To qualify as an exception under 803(3) the timing of the statement is critical. If the statement was made before the altercation and was made as a then existing state of mind (e.g. "I am afraid of him"), it would be admissible as an exception. However, if the statement was made after the altercation, it would either be an inadmissible statement of memory of the condition that existed prior to the altercation (e.g. "I was afraid of him") or it would be a state of mind that existed after the altercation and therefore irrelevant (e.g. "I am afraid of him"). Only if the statement of fear was made prior to the altercation, while then operating under that fear would the statement be admissible. Thus the specific wording, as well as the timing, of the statement made in the form of letters to McNeil are critical to the analysis of their admissibility.

Based upon the record, it is clear that whether the statements were made before or after the altercation was not established. At best the evidence was that the statements were made in "approximately August, give or take a week or two." Thus the period when they could have been made extends from July 17, 1996 to September 14, 1996. More important to the analysis, the evidence does not establish that the statements in the letters were made prior to the altercation.

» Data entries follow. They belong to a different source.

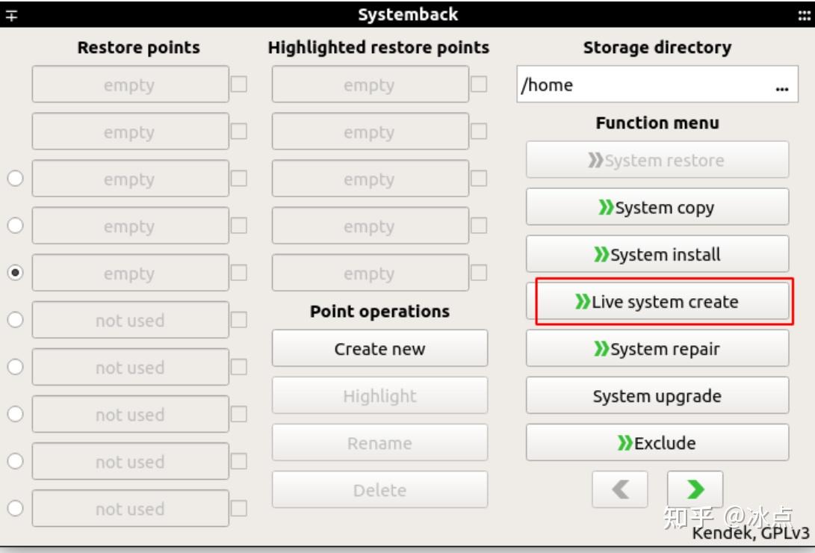Start Live system create
This screenshot has width=815, height=553.
(657, 302)
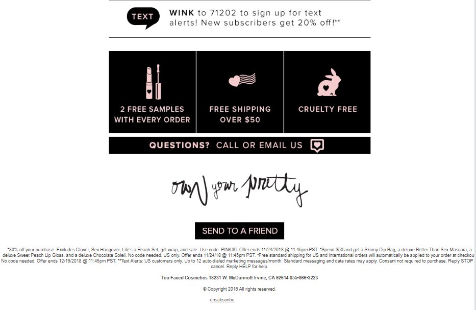Click the Own Your Pretty script logo
Viewport: 476px width, 310px height.
239,189
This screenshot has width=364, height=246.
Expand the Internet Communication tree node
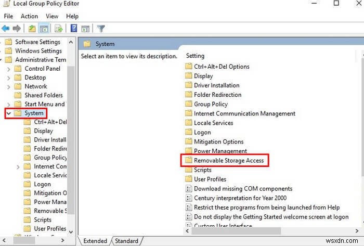[x=19, y=166]
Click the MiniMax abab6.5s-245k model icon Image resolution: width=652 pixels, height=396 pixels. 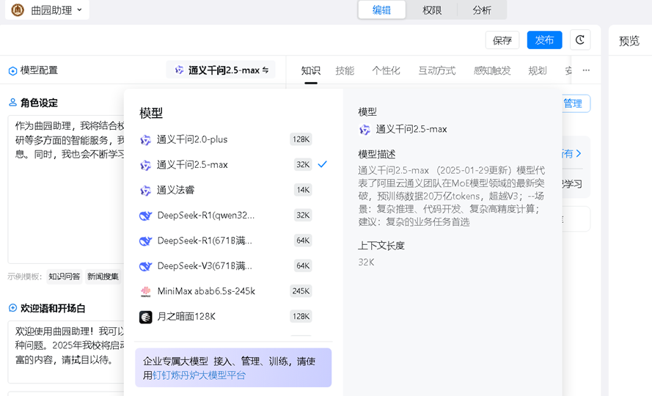[x=145, y=291]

The trial court was there and able to judge the demeanor and credibility of the witness. Shugart has not shown that the trial court abused his discretion by excluding the evidence.

NECESSITY

As the majority concludes in the final paragraph, in order to warrant a plea of justification based on necessity the defendant must admit to the offense. Shugart did not admit the offense. The trial court did not err in refusing to submit an instruction on necessity. The majority opinion's discussion and purported holding that the defense of necessity may be available for the offense of possession of a deadly weapon in a penal institution is unnecessary to the disposition of this appeal, dicta, and accordingly I do not join in that part of the opinion.

OTHER ISSUES

I concur in the remaining parts of the majority opinion not expressly discussed herein.